SA Bugzilla – Bug 4095
Using Bayesian Filters to score rules
Last modified: 2005-01-24 01:25:18 UTC
I want to throw out a thought. I think we can get rid of scores for rules and let a bayesian filter do automatic scoring. Here's how it would work. We keep the rules with an indication as to if the rule is initially a black or white rule. As the initial messages come in they are evaluated against the rules and a list of triggered rules are fed into a SEPARATE bayesian filter that is only used to score rules. If the message is sufficiently extreme ham or spam then the message is autolearned by ALL the bayesian filters. Once the system is trained then the bayesian filter for the rules is what generates the score. We also have to rethink the idea of scores because scores will be a fraction between 0 and 1 instead of points that are added or subtracted. The result is not a yes or no but rather a fraction that indicates how spammy or hammy the message is. This result can be used to decide what to do with the message. On my system I have got away from the "this is spam" model. I have many classifications. ham - autolearned nonspam - not spam - but not sure enough to autolearn low-spam - this is probably spam - but a few false positives end up here high-spam - these messages are bounce to the sender - autolearned veryhigh-spam - these message are just dropped so as not to become bounce spam - autolearned pure-trash - I drop these at connect time The idea is that the scoring of these rules are automatic based on the reliability of the hits on these rules - and - the score varies from server to server based on the kind of spam and ham received. After the filter is trained you can write any rule you want and if you write a good rule - it will develop a good score. Rules that score in the middle can be automatically culled. This bayesian filter is separate and apart from the other bayesian filters. The other bayesian filters report to this filter with their (fractional) results and are also automatically evaluated. I'm getting lose to 99.9% accuracy with the tricks I'm doing so far. This one can really kisk the accuracy up there - but it requires a significal shift in the way you think about spam and scoring.

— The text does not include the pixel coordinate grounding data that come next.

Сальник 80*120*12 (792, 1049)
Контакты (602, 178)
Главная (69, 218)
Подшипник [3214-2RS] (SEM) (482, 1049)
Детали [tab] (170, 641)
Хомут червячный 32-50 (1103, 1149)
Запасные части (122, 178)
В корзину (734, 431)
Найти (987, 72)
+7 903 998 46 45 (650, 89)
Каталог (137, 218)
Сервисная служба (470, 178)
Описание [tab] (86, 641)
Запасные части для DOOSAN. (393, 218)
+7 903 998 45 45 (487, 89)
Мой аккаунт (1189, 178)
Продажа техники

BTW - if we can come up with a way to do it - I'd love to challenge anyone here to a spam filtering contest. Marc Perkel
Thanks for your suggestions, but we really need working SA code to evaluate something elaborate like this. Similar ideas have been discussed before, but I don't believe the improvement was statistically significant. And no code...
Subject: Re: Using Bayesian Filters to score rules I know it would take a massive change - but I believe it will be worth it. I have been testing using a second bayesian filter and the results are incredable. The second filter is spamprobe - but I'm feeding it just the headers and from the body of the message only the links, phone numbers, and email addresses. And it is close to 100% accurate especially wherethe normal bayes filter fails. It is working so well that I believe that this could easilly be adapted to score only rules. I know it's going to take time to warm up to the idea. I figure if I start talking about it now that in two years everyone will finally get it. ;) But - it is a different way of thinking about things - and - you do have to roll it around in your mind for quite a while before you see the big picture. I think I could probably cobble something together out of spamprobe and a little perl to try it out. I'll let you all know if I get it working. If I do - then you smart folks can go back and do it right.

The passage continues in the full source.